伝統的な北京の大道芸「拉洋片(のぞきからくり)」は、いまでも縁日で見かける

 昔の人は、旧正月の元日から8日目までを、元日は鶏の日、2日は犬の日、3日は豚の日、4日は羊の日、5日は牛の日、6日は馬の日、7日は人の日、8日は穀物の日という順で呼んだ。

 だから、元日は鶏の絵を門に貼り、吉祥を迎える。7日の人の日には、女性は色紙で人の形を鋏で切って作り、髪に挿したり、屏風に貼ったりして、美と平安を祈る。またこの日には、セリ、ホウレンソウ、ネギ、ニンニクの若芽などの七種類の青菜を鍋で炒め、「七菜羹」(七草粥のようなもの)を作って食べ、病気に罹らないよう、また幸福がやって来るよう祈るのだ。

 日本には、平安時代にこの習慣が中国から伝わった。最初は宮廷の貴族の間で、後には民間に広まった。今日でも、正月7日に七草粥を食べる習慣が残っている。

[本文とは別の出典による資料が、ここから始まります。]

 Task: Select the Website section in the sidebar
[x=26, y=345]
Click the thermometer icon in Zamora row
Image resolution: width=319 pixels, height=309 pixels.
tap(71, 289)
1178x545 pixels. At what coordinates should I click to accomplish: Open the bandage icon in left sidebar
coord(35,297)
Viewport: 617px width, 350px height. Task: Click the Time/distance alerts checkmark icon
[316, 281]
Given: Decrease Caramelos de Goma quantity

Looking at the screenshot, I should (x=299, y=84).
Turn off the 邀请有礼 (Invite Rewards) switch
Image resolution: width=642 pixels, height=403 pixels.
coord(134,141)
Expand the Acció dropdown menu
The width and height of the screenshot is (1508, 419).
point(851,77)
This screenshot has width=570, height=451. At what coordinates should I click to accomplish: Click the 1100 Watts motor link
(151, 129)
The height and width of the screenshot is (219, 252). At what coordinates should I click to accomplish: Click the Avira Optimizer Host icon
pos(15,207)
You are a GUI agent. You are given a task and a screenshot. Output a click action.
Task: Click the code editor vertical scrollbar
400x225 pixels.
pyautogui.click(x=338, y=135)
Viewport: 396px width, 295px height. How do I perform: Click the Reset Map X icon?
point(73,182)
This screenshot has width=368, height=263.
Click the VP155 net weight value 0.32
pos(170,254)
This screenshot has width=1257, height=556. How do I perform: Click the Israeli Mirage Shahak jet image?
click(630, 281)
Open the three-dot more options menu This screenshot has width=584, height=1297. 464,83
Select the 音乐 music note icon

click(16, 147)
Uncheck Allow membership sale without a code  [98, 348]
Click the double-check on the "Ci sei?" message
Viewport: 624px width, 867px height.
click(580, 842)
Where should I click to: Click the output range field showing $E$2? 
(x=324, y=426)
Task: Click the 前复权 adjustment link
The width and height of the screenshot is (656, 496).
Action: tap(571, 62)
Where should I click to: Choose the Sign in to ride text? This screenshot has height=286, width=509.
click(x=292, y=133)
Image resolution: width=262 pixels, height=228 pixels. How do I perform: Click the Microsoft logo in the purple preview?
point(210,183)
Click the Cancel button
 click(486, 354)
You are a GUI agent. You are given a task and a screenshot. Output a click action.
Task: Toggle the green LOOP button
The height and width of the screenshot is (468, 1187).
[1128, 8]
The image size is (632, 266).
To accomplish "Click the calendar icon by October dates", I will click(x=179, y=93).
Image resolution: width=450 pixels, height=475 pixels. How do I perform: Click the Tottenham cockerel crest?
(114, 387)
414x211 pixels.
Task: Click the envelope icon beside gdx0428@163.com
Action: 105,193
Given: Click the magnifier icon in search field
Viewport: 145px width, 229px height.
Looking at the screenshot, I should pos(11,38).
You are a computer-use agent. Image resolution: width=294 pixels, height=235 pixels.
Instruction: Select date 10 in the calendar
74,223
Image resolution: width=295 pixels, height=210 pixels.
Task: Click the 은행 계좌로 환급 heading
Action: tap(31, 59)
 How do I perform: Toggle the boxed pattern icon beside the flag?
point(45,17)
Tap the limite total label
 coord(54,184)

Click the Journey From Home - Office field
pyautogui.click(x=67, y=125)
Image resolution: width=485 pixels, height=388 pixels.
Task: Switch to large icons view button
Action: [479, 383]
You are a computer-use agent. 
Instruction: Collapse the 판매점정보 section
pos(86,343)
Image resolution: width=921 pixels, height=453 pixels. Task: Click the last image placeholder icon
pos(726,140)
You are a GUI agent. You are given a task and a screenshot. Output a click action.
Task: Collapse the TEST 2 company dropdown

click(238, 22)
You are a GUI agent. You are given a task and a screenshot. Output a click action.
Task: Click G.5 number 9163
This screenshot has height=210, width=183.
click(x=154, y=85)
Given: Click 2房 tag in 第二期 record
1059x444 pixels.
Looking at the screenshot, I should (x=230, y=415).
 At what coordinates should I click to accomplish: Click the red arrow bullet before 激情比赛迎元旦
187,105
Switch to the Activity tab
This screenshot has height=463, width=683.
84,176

 また7日は、人のための日なので、当然、人間に対しても仁愛を施さなければならない。だから、昔はこの日、皇帝が盛大な宴席を設けて、群臣を歓待した。さらに役所も刑務所も、犯人に責め道具を使うことはできなかった。

 東北地方では、人の日の7日に、長寿のお年寄りを祝う宴会を開く。広東省中山市では、1988年から毎年、人の日に、市を挙げて「慈善万人行」というイベントを展開する。各界の人々が一斉に街を歩きながら、公益事業へ寄付をし、キャンペーンを繰り広げる。

 8日は仕事始め。しかし、春節の気分はなお濃厚で、その上、農作業もまだ忙しくない。そこで正月の15日の夜、再び心ゆくまで楽しむ。これが、次回に紹介する「元宵節」である。